> [Page excerpt]

Yeah--it sounds like the consensus is that sugar adding is not for newbies.  I'll wait to try that. I will find an apron today! I had thought of that then didn't pick one up when I was supply shopping. 

I was thinking though, that the less time the lye water has to sit around before being added to the oils, the safer. I was planning on preparing oils first, then adding the lye to ice water to reduce the time I have to wait for it to cool. Is there any reason I wouldn't want to use ice water?


----------



## Obsidian (Jul 11, 2015)

Another thing to keep in mind is oils with short shelf life can cause your soap to go rancid faster. Some of these are grapeseed, canola, corn and soy. I would totally drop the grape seed and replace it with olive. This is my favorite recipe, I superfat at 8%

lard 50%
Olive oil 25%
coconut 20%
castor 5%

You can add your lye to ice water but it will still heat up quite a bit. The only time I've not had my lye solution heat up was when I added the lye 1 tsp at a time over a 15 minute period. Its easier to just mix it up and let it cool in the fridge.


----------



## not_ally (Jul 11, 2015)

It really helps when you attach the recipe, good for you!  The only thing I would add to your notes is your colorants, if you are going to use them.  They may end up being a particularly nice combo, and you won't remember what you used unless you do.  Like you, I use evernote, and before I start to make the soap, I print off two copies, set one aside so that I can keep it with the batch as it cures/gets stored, and one with me when I am soaping.  

Like Susie I prepare everything in advance, and check items off as I  prepare/add them.  This is really helpful when you are absent minded like me and can't remember if you added that first oil or not!  If there is stuff that I think might be an issue while I am soaping, I make a note of it (eg: "first use of beer, potential overheater.  Freeze mold prior to use.  If acceleration too rapid forget plans to color/separate portion for foam top, just pour into the mold. No gel, freezer/fridge.")

> [Material]
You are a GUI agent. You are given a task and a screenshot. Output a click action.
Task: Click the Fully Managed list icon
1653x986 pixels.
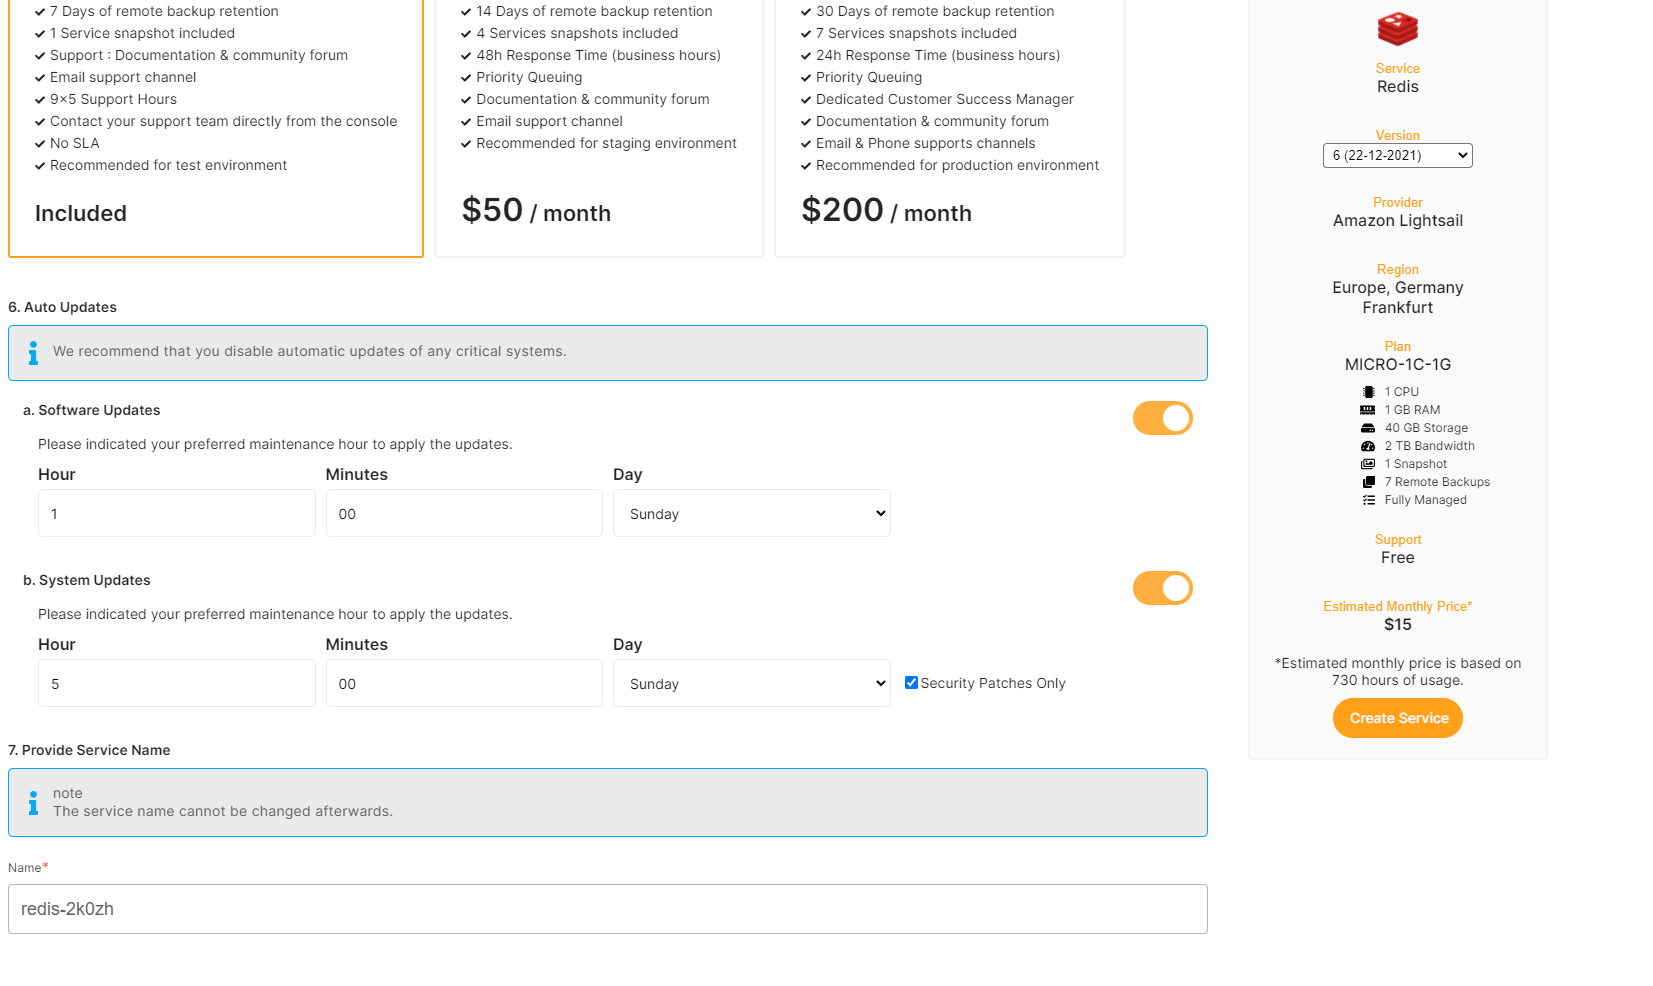pyautogui.click(x=1368, y=500)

> [Given instruction 1] Reproduce the part of the soap-making thread starting with "Yeah--it sounds like" and going on through "Obsidian (Jul 11, 2015)".
> [Given instruction 2] Translate this sentence from the soap-making thread into Spanish: "Another thing to keep in mind is oils with short shelf life can cause your soap to go rancid faster."
> [Given instruction 3] Write what comes next in the soap-making thread, picking up after its final sentence.

> [Right answer 1]
Yeah--it sounds like the consensus is that sugar adding is not for newbies.  I'll wait to try that. I will find an apron today! I had thought of that then didn't pick one up when I was supply shopping. 

I was thinking though, that the less time the lye water has to sit around before being added to the oils, the safer. I was planning on preparing oils first, then adding the lye to ice water to reduce the time I have to wait for it to cool. Is there any reason I wouldn't want to use ice water?


----------



## Obsidian (Jul 11, 2015)

> [Right answer 2] Otra cosa que hay que tener en cuenta es que los aceites con una vida útil corta pueden hacer que tu jabón se ponga rancio más rápido.

> [Right answer 3]
Also, I keep adding to the note, after pour, on cutting, and as the cure progresses.


----------



## mandy318 (Jul 11, 2015)

Obsidian said:


> Another thing to keep in mind is oils with short shelf life can cause your soap to go rancid faster. Some of these are grapeseed, canola, corn and soy. I would totally drop the grape seed and replace it with olive. This is my favorite recipe, I superfat at 8%
> 
> lard 50%
> Olive oil 25%
> ...


 
What do you think I can expect in the way of shelf life? I'll let this cure and I'll try it first, then I'll likely give most of this away to family members to try and get their opinions. So it won't set around unused for long!

Updated recipe with Susie's suggestions...



not_ally said:


> It really helps when you attach the recipe, good for you! The only thing I would add to your notes is your colorants, if you are going to use them. They may end up being a particularly nice combo, and you won't remember what you used unless you do. Like you, I use evernote, and before I start to make the soap, I print off two copies, set one aside so that I can keep it with the batch as it cures/gets stored, and one with me when I am soaping.
> 
> Like Susie I prepare everything in advance, and check items off as I prepare/add them. This is really helpful when you are absent minded like me and can't remember if you added that first oil or not! If there is stuff that I think might be an issue while I am soaping, I make a note of it (eg: "first use of beer, potential overheater. Freeze mold prior to use. If acceleration too rapid forget plans to color/separate portion for foam top, just pour into the mold. No gel, freezer/fridge.")
> 
> Also, I keep adding to the note, after pour, on cutting, and as the cure progresses.


 
I hadn't planned on using any colorants--I think I'm more worried with a solid recipe first, and honestly, I like the look of a bar without any colorants. I think I'll save that for after I have a few batches under my belt. I also really have not read up on colorants at all, so I don't even know where to start! I used turmeric to color a m&p soap I did, but idk if that works for cp.


----------



## TheDragonGirl (Jul 11, 2015)

mandy318 said:


> Yeah--it sounds like the consensus is that sugar adding is not for newbies.  I'll wait to try that. I will find an apron today! I had thought of that then didn't pick one up when I was supply shopping.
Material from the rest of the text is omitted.